Budget 2024: A Catalyst for India’s Stock Market and Business Landscape

The Union Budget 2024, presented on 23 July 2024, was a significant event for India’s economy. The government has aimed to drive growth, boost investor sentiment and create a conducive environment for businesses with a focus on key themes such as urban & infrastructure development, digitalization, green initiatives, employment & skilling.
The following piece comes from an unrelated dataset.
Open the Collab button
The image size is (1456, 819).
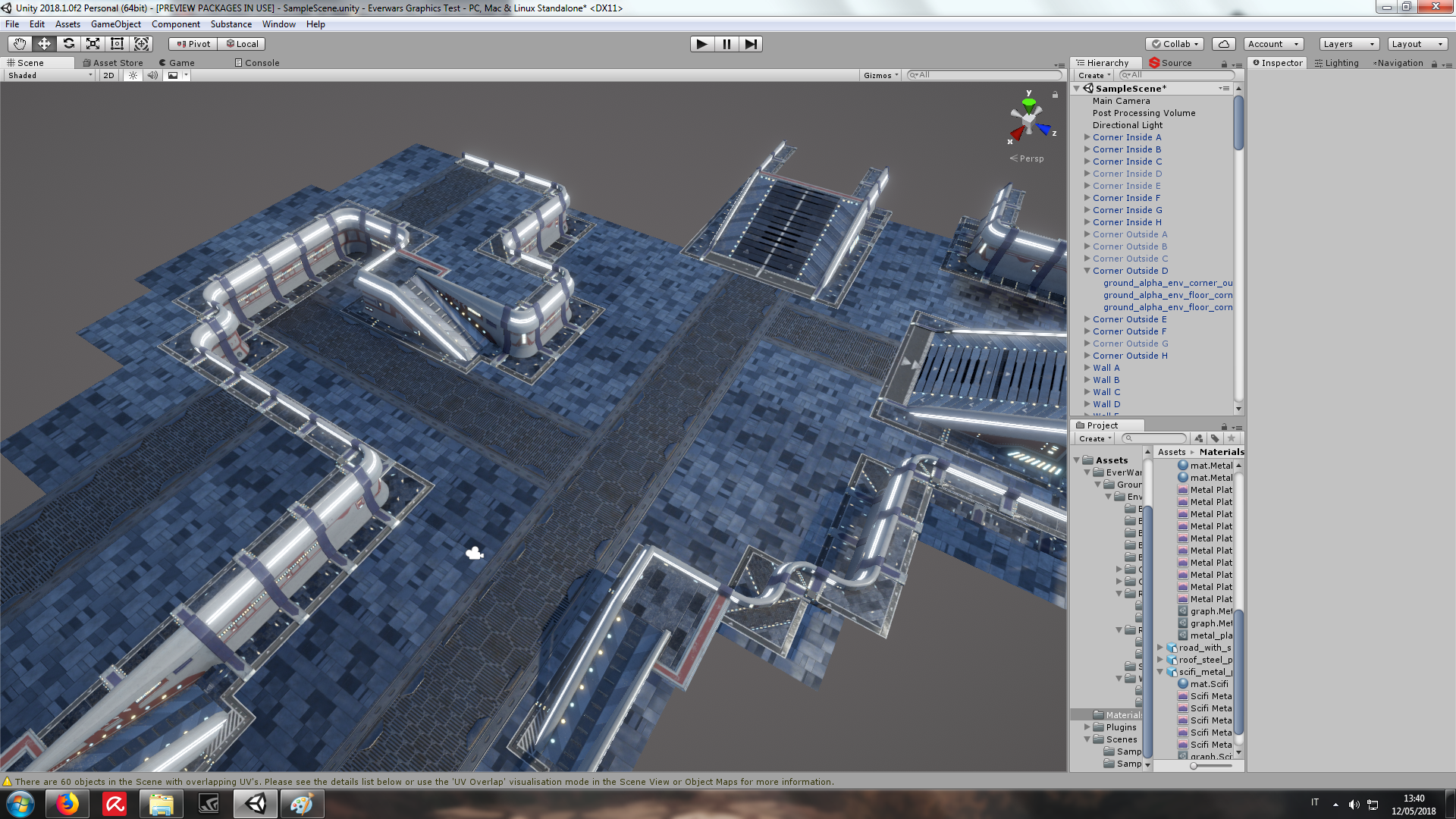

Key Budgetary Measures and Their Impact on Stock Market and Business Landscape

  1. Tax Reforms:
  • Corporate tax: Tax rates of Indian companies and partnerships (including Limited Liability Partnerships) are not proposed to be altered. The tax rate on foreign companies has reduced from 40% to 35%. It will most likely have a positive impact on the Indian stock market and the business sector. It will also encourage international companies to invest more in India, resulting in increased Foreign Direct Investment (FDI), job creation, and economic growth. This might boost investor confidence and push stock prices upward.
  • Personal Income Tax Rates: The standard deduction for salaried personnel is scheduled to increase from 50K to 75K-. The deduction on family pension for pensioners is suggested to increase from 15K to 25K. This will benefit approximately four crore salaried people and pensioners. The new tax structure allows salaried employees to save up to 17.5K in income tax. The increased standard deduction and family pension deduction for salaried employees and pensioners are expected to boost consumer expenditure and disposable income. This might lead to higher revenue and profit for businesses, which could boost the stock market.
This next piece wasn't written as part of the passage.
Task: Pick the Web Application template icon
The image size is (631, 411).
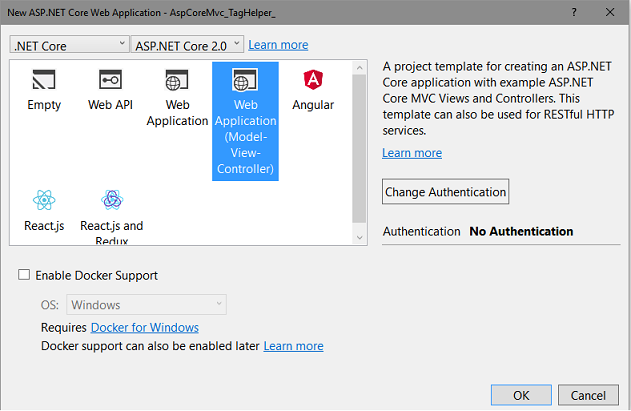Action: (x=177, y=79)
  • Capital Gains Tax: The tax rate for short- term capital gains (STCG) on certain assets has been increased to 20% while other assets will retain their existing rates (15%). For long term capital gains (LTCG), the tax rate has been raised from 10% to 12.5%. This could have a negative effect on the stock market and corporate environment. As a result, investors would be less likely to invest in those assets because demand has decreased and prices may fall. This might reduce the attractiveness of the Indian stock market to foreign investors while also slowing overall economic growth.
  • Incentives for Startups: The budget provided tax incentives and other support measures to encourage the growth of startups and innovation.

2. Infrastructure Development: The Union Budget 2024 is expected to provide significant fiscal support for infrastructure, with a proposed allocation of 3.4% of GDP. The Budget promotes PPPs by leveraging private sector investment and expertise in infrastructure projects. Increased infrastructure spending on transportation, roads, and renewable energy projects would generate jobs, boost economic growth, and hence drive demand for related goods and services. Further investment, knowledge, and efficiency by the private sector through PPPs can lead to even more favorable economic and stock market development.

3. Digital Initiatives:

  • Digital India: The government restated its focus on Digital India, which includes growing internet access, e-governance, and digital payments. Increased internet coverage and e-governance will accelerate digital adoption and economic activity, helping tech companies.
  • Skill Development: The budget emphasized theneed of skill development in meeting the demands of the digital economy. Furthermore, focusing on skill development will result in a skilled workforce, which might attract more foreign investment and boost economic growth. These things could boost investor confidence and stock values.

4. Agricultural Reforms:

  • Agricultural Infrastructure: The government has allocated 1.52 lakh crore to modernize agricultural infrastructure, improve market connections, and increase farmer income.
  • Agri-export promotion provides an incentive to increase agricultural exports and reduce reliance on imports.
  • These efforts may boost corporations that lead in agricultural, food processing, and other linked industries, causing stocks to rise and potentially accelerating economic development.

Market Performance:

  • Sensex and Nifty: The benchmark indices Sensex and Nifty rose by 10% within days of the budget announcement. Market capitalization of BSE Sensex and Nifty 50 was at 162 lakh crore (US$1.9 trillion) and US $241.78K, respectively.
  • Sector-wise Performance: Certain sectors such as ship building, plastics products and power have outperformed the market while healthcare, oil & gas, telecom and retailing have underperformed.

Investor Sentiment:

  • Foreign Institutional Investors (FIIs) have boosted their overall investments in Indian equities in recent years, showing an optimistic outlook on the country’s economic prospects.

  • Domestic Institutional Investors (DIIs) have expanded their exposure to Indian stocks, indicating a bullish outlook for the domestic market.

The Union Budget for 2024 has the potential to be a significant stimulus for India’s stock market and business landscape. The government’s tax changes, infrastructure development, and digitization measures have fueled economic growth, increased investor sentiment, and created a favorable business environment. These fruits may take some time, but based on first market reactions, investors appear to be confident about the country’s future prospects.